The privatisations of three power distributors, due this year, are expected to attract some of the biggest names in European power.
Lagging behind its regional neighbours in sector liberalisation, the sale of Východoslovenské Energetické Závody (VSE) covering eastern Slovakia, Stredoslovenské Energetické Závody (SSE) covering central Slovakia and Západoslovenské Energetické Závody (ZSE) covering western Slovakia is expected to be a forerunner for other privatisations in the sector.
Analysts, who have described the firms as "the key elements of the power sector", have said that if the government can smoothly privatise these three smaller firms, the prospects for the sale of state-owned power monopoly Slovenské elektrárne (SE), possibly in 2002, would look much brighter. However, if there are any serious hitches the chances of a good sale further down the road are unlikely.
"The sales are very important, among the most important privatisations this year because they are the first in the energy sector and there is very great interest in the sector. These are three of the major companies in Slovakia's power sector and if there is interest in the first one of them to be sold then there will be even more interest when the others come to be sold," said Miloš Božek, analyst at J&T Securities.
The government has taken the same view of the sales as another step along the path of full sector liberalisation.
"The aim of the Economy Ministry is to see through these privatisation processes as effectively as possibly and open up the energy market for liberalisation at the same time, a process which is currently going on all over the world," Economy Ministry spokesman Peter Benčurik told The Slovak Spectator January 8.
"It will obviously be a good signal for future liberalisation, including the sale of SE, if these privatisations are realised effectively. We think they will be," he added.
Under the government's plans the three power distribution companies will be transformed to joint-stock companies through the course of this year. After hiving off the firm's central heating facilities, stakes in the power distribution companies would then be privatised.
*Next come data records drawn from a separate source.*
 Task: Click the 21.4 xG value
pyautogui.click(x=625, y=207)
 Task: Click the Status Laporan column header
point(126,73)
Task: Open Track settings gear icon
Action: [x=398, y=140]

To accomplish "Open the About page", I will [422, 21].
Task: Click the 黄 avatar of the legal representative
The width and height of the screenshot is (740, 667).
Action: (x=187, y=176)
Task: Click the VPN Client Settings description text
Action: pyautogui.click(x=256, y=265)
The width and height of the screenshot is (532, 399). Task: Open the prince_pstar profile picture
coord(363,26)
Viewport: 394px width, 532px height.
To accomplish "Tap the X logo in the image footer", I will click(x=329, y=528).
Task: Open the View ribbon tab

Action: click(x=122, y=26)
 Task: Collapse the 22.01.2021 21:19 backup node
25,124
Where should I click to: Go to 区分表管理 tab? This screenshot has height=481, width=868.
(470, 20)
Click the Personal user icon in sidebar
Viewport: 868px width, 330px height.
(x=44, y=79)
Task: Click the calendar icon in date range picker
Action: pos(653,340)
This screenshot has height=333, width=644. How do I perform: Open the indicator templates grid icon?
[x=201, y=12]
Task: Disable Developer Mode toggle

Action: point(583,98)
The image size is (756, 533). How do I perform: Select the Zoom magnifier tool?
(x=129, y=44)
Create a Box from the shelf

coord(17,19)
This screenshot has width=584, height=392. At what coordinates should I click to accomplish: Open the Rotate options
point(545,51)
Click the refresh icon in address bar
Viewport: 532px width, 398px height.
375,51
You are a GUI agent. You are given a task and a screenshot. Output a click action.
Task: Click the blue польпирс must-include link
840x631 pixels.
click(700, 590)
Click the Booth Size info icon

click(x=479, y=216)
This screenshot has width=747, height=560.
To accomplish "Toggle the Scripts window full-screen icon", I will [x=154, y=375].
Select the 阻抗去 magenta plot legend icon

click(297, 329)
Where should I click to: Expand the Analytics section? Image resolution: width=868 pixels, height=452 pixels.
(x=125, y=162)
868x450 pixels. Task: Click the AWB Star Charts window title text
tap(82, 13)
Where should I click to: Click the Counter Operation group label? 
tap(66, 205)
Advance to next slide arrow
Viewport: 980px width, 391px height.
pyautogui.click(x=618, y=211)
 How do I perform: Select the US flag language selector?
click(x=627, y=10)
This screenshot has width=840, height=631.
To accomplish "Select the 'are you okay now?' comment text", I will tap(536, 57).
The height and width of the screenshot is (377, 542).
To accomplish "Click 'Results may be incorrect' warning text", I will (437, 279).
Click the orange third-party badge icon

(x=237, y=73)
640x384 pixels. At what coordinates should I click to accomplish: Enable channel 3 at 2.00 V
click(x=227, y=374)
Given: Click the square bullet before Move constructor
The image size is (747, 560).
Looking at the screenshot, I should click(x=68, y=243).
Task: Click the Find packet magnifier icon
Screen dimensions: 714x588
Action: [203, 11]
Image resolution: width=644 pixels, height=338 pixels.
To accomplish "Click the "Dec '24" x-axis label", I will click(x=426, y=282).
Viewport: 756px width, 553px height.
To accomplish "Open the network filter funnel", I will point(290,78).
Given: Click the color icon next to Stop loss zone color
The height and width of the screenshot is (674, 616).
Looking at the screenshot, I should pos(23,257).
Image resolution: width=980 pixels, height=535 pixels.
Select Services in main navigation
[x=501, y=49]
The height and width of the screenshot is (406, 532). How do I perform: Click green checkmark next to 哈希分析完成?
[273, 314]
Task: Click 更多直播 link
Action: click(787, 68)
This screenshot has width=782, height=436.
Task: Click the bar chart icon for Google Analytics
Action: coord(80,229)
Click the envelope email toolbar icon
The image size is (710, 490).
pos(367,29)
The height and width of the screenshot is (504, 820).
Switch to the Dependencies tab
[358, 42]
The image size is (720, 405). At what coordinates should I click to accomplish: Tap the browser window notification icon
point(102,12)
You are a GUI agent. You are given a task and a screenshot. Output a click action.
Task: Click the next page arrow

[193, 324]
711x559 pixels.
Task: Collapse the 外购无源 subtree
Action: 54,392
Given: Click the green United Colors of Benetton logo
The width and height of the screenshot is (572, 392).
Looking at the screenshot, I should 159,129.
VSE, without a heat generating facility, would be first to undergo transformation and privatisation, the date provisionally mooted as April 1.
A decision on the sale of the other two distributors is due to be made some time in April, the Economy Ministry has said.
However, while VSE will be first to be sold off, the most lucrative of the three for foreign investors, Západoslovenské Energetické Závody (ZSE), will be the key test for the sector.
"Západoslovenské covers the western region of Slovakia, including the Bratislava area, the most advanced in terms of power distribution and where a foreign investor can get most in terms of profits and growth," said Božek. "For this reason we may even see some of the biggest foreign players holding off when Východoslovenské is sold and waiting for Západoslovenské. There could be some substantial interest in these," added Božek.
With energy sectors across Europe undergoing a period of consolidation and a number of power giants emerging in the market, experts say that the outlook for Slovakia's sector liberalisation is reasonably bright.
"The outlook for the sector is optimistic. There are some very big western [power] firms which have said now that they have the funds for acquisitions and they are looking to fill some portfolio gaps in central and eastern Europe. I think that these [power distribution] companies in Slovakia would be on their lists," said Božek.
Východoslovenské has also boosted its chances of attracting good interest for its sale with a recent bid for three Ukrainian power distributors.
Despite the general optimism, however, analysts have said that the sales and further liberalisation will only be a success if accompanied by a supervising regulatory body in the energy sector.
"The answer to the question as to whether these sales are important is a simple one. Yes, very important. There is a chain that goes from the raw materials [for power] to the customer, and all the companies along this chain must be privatised at some point. And of these companies these three are among the most important. But they won't count for much unless these, and other privatisations in the sector are accompanied by a regulator. This is the crucial thing here," said Michal Benák of the mergers and acquisitions firm Navigator.
The government has not been blind to the need for such a body and has slated April 1 as the date for commencing operations of a new regulatory office. The Networks Regulatory Office will, as well as regulating the power sector, oversee the gas, rail, water and possibly telecoms markets.